Member of the Illinois Senate
- In office 1991 – December 1, 1998

Personal details
- Born: Martin J. Butler April 18, 1924 Chicago, Illinois, U.S.
- Died: December 1, 1998 (aged 74)
- Party: Republican
- Occupation: Politician, businessman

Military service
- Allegiance: United States
- Branch/service: United States Army (United States Army Air Forces)
- Battles/wars: World War II

= Marty Butler =

American politician and businessman

Martin J. Butler (April 18, 1924 - December 1, 1998) was an American politician and businessman.

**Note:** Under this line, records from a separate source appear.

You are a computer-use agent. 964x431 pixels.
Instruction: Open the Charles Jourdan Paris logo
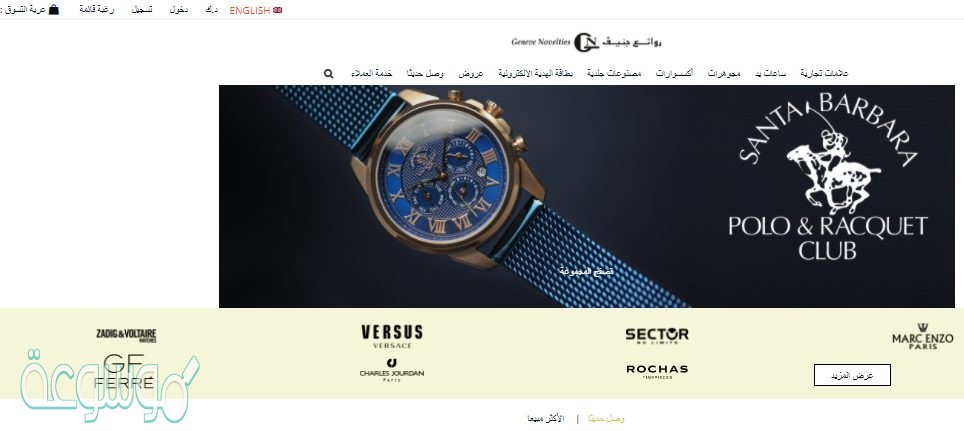[x=392, y=370]
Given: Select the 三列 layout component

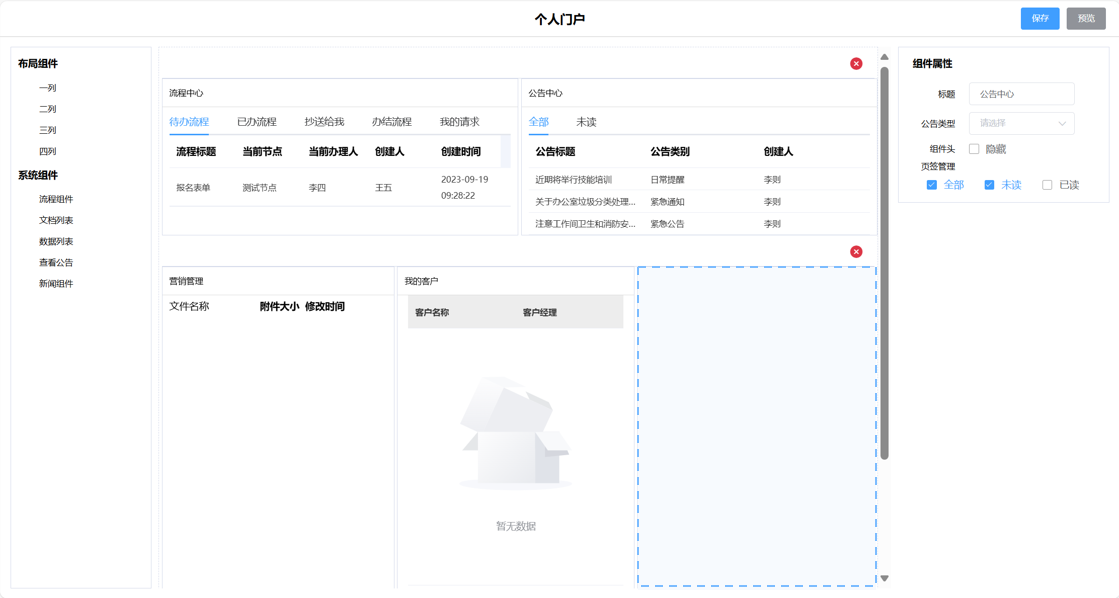Looking at the screenshot, I should pos(47,130).
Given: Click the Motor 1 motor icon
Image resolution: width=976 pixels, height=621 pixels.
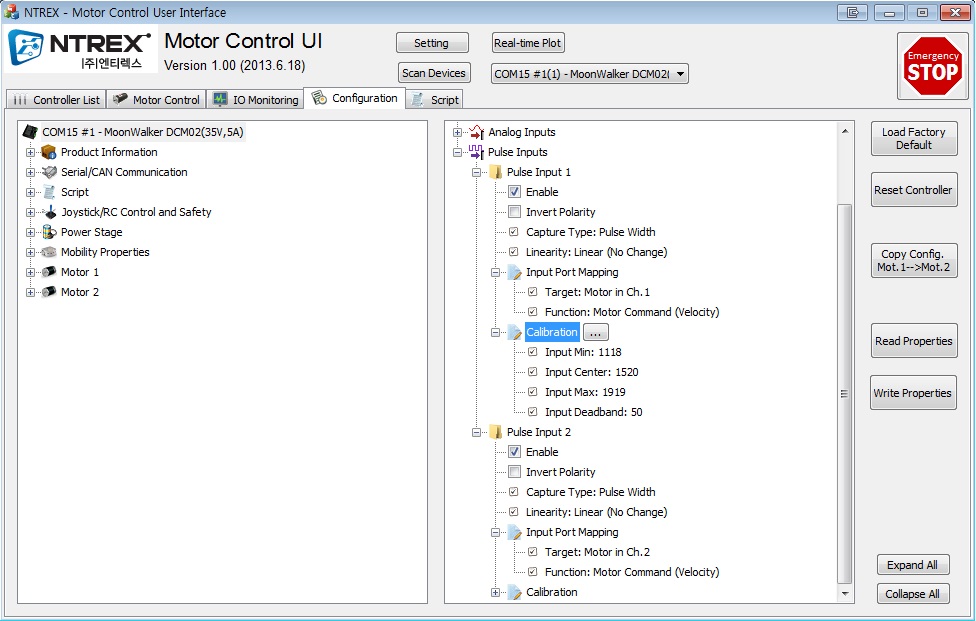Looking at the screenshot, I should pyautogui.click(x=49, y=272).
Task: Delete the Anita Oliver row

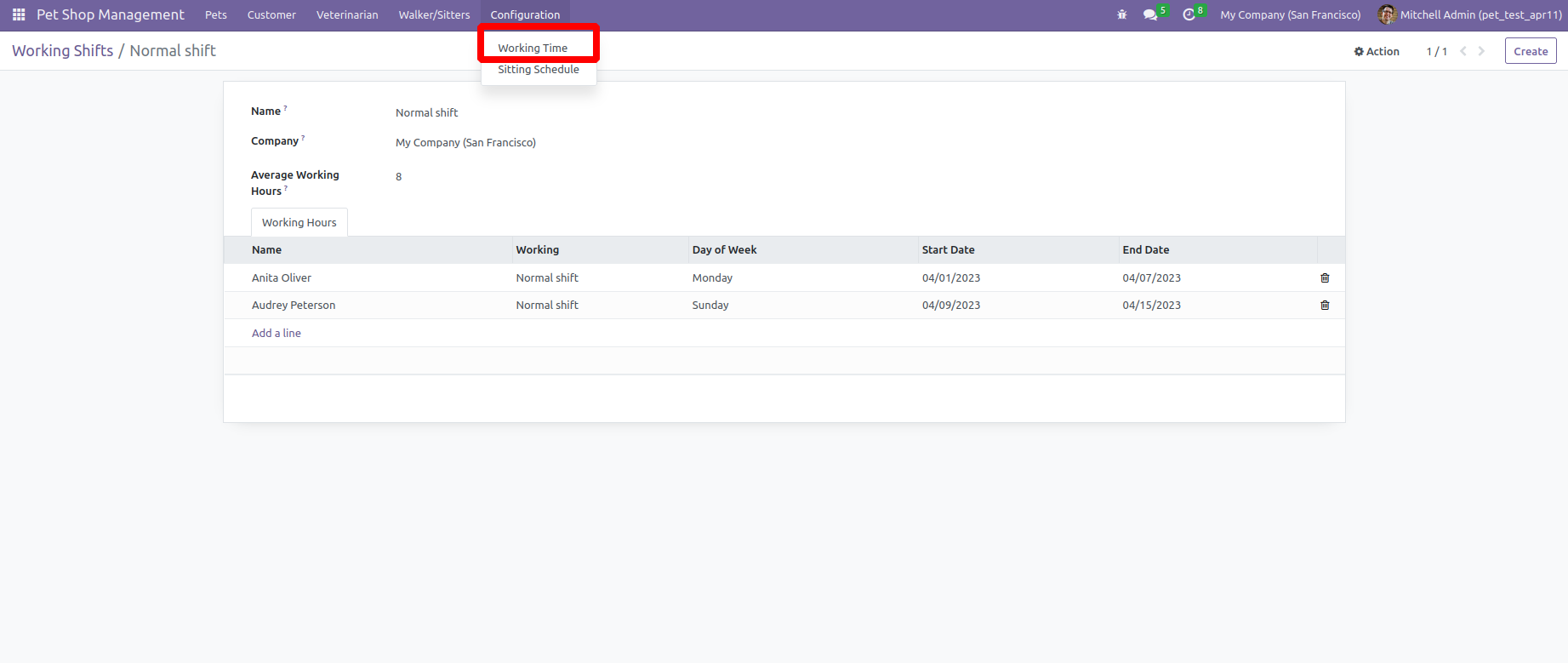Action: [1325, 278]
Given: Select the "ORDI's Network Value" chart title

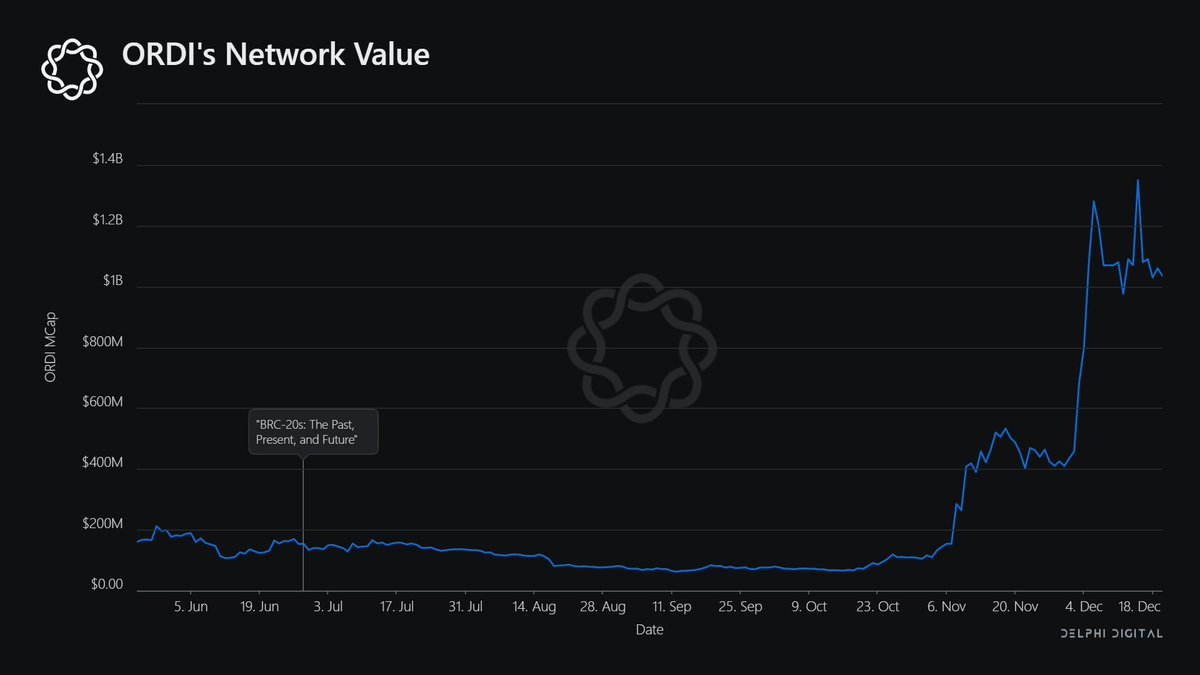Looking at the screenshot, I should pos(275,55).
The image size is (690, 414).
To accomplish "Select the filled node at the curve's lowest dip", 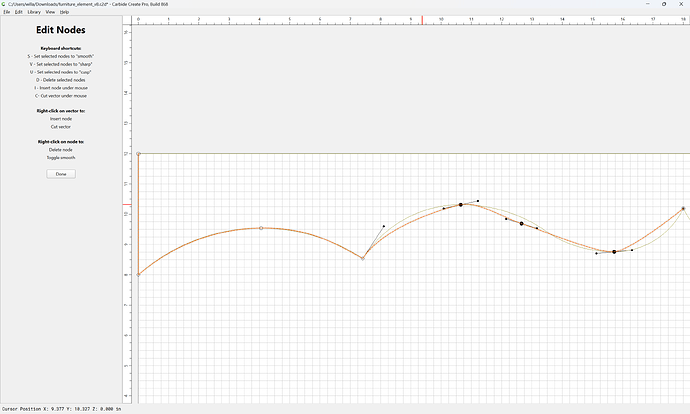I will (614, 252).
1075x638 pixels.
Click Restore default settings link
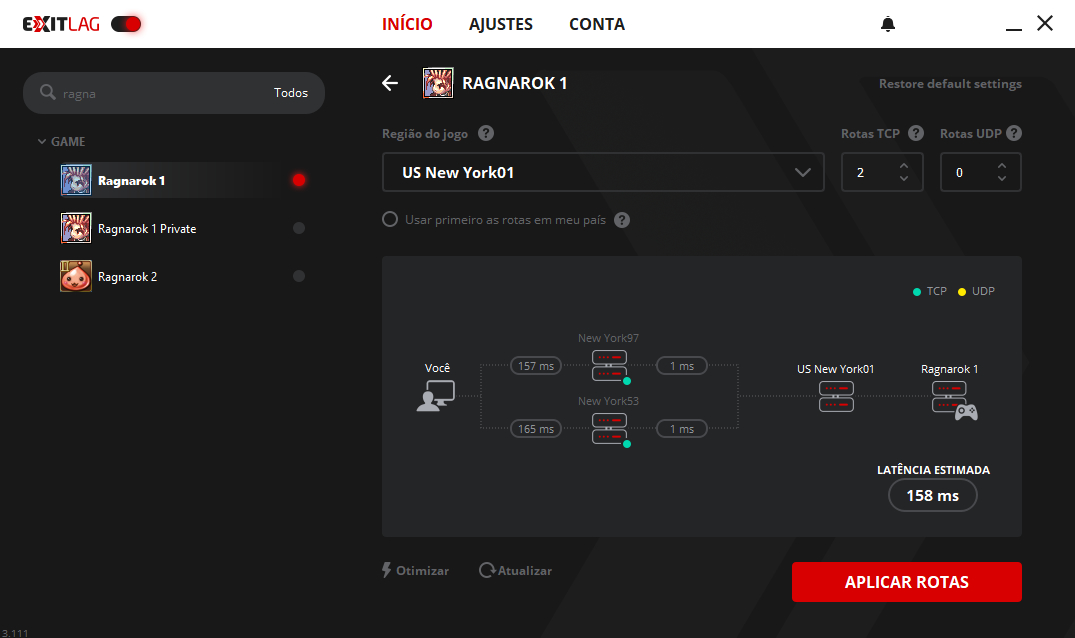coord(950,84)
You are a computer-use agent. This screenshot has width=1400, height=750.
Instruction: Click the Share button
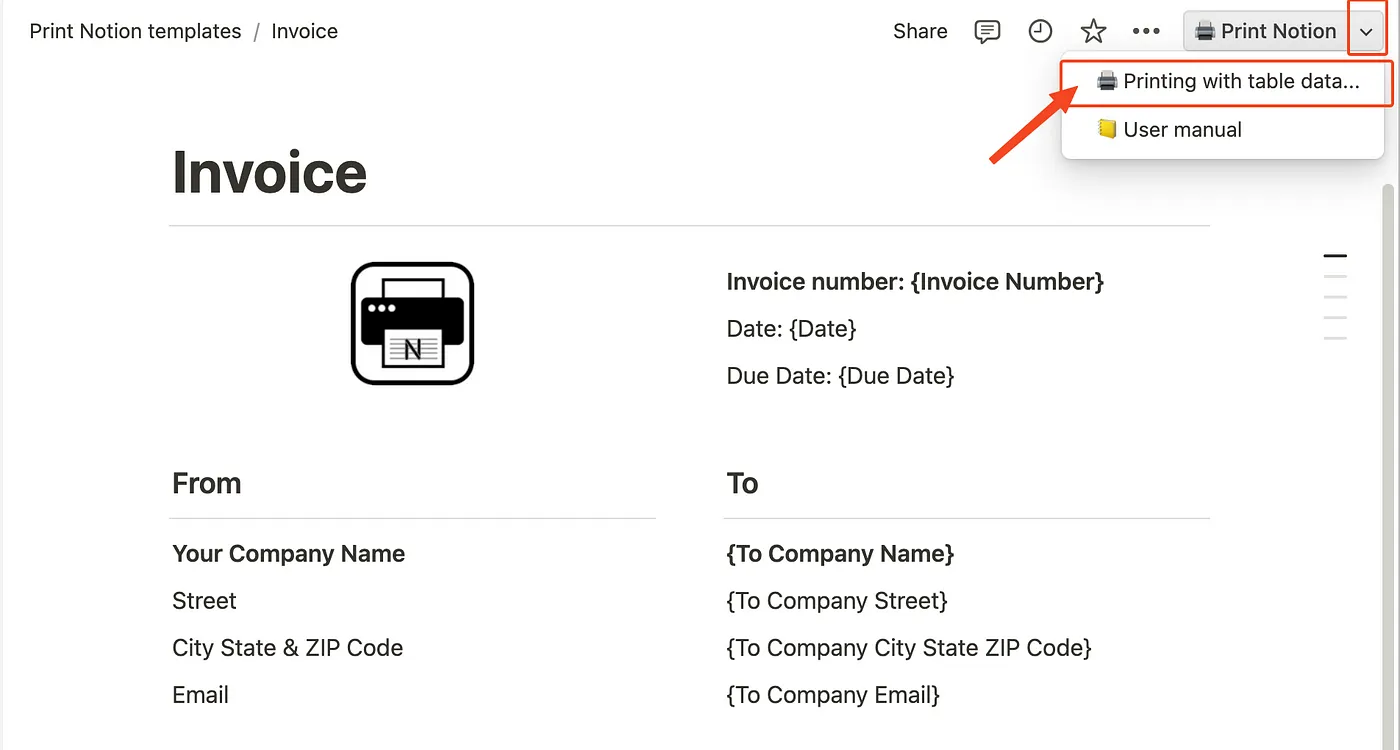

Born in Chicago, Illinois, Butler served in the United States Army Air Forces during World War II. He was president of the Distributors Institute, Inc. Butler lived in Park Ridge, Illinois with his wife and family. He served on the Park Ridge City Council and as mayor of Park Ridge. In 1967, Butler formed the Homeowners Party when he ran for the Park Ridge City Council.

Butler, as Maine Township Republican Committeeman, appointed himself to the vacancy left by Kustra's resignation. Butler served in the Illinois Senate, as a Republican from 1991 until his death in 1998. Butler died of a heart attack. Dave Sullivan, an aide to Governor George Ryan, was appointed as Butler's successor.